This vegan marzipan recipe is quick and easy and tastes sweet and nutty. It can be used just like traditional marzipan—in cookies, candy, baking, for marzipan fruits, or even as a replacement for fondant. Marzipan typically calls for egg whites, but this version uses aquafaba, the liquid from a can of chickpeas.
I’ve been making this vegan marzipan recipe since I made my Vegan Stollen recipe several years ago, but I’d yet to share the marzipan recipe in its own post. Stollen is a German yeast bread made with liquor-soaked fruit and almonds and filled with marzipan…A LOT of marzipan. And it’s much more economical to make it yourself since marzipan is expensive and usually not vegan.
So, what makes this marzipan vegan? The egg whites in traditional marzipan are replaced with aquafaba, which works as a direct substitution in this recipe.
Besides using it in stollen, marzipan is wonderful eaten as candy, made into chocolate truffles, made into marzipan fruit or decorations for cakes, and added to baked goods like cookies and cakes. It comes together in 10-15 minutes in a food processor and tastes much fresher than the store bought version.

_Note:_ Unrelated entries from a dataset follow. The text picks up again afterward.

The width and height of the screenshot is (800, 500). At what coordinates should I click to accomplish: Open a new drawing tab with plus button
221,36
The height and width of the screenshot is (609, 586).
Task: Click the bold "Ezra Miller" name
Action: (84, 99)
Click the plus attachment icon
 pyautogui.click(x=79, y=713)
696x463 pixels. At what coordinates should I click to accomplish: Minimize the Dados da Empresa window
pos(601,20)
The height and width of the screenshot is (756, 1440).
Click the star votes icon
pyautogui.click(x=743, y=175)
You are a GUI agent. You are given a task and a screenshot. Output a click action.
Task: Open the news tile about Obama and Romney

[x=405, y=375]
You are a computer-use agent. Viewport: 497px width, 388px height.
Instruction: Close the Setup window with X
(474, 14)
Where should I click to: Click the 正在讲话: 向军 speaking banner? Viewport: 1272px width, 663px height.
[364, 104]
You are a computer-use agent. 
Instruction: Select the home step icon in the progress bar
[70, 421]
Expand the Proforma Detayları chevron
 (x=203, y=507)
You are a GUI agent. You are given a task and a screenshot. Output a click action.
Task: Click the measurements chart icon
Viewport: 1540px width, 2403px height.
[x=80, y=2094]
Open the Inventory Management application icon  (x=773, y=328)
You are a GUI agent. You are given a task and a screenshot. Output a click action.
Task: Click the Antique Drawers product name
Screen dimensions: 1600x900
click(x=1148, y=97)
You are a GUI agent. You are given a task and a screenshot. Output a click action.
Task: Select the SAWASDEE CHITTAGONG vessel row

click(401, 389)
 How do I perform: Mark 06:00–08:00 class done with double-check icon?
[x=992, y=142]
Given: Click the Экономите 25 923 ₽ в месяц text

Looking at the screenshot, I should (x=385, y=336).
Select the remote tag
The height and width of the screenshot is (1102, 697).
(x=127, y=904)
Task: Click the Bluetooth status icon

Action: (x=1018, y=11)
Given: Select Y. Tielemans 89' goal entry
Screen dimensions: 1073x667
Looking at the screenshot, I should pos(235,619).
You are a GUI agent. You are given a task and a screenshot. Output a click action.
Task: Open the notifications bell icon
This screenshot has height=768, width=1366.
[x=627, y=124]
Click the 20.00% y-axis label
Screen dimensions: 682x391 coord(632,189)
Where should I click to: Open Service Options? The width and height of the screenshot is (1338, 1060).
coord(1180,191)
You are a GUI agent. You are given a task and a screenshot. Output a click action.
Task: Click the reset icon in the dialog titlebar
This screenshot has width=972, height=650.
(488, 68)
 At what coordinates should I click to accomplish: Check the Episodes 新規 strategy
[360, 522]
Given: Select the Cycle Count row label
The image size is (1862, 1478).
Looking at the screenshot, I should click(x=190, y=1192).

I buy sliced blanched almonds to make marzipan, but you can blanch the almonds yourself if you’d like. Here are some good instructions on how to blanch almonds by boiling.
Any kind of powdered sugar or confectioner’s sugar will do. Make sure to have extra on hand if you need to add more to adjust the texture of the marzipan.
You know I love cooking and baking with aquafaba! Marzipan typically contains egg whites, which makes most store bought not vegan. Aquafaba, the liquid from a can of chickpeas, is the perfect egg white substitution in this recipe.
Vanilla Extract or Almond Extract
Use any extract you have on hand. The vanilla will make the marzipan sweeter, while the almond will intensify the flavor of the almonds.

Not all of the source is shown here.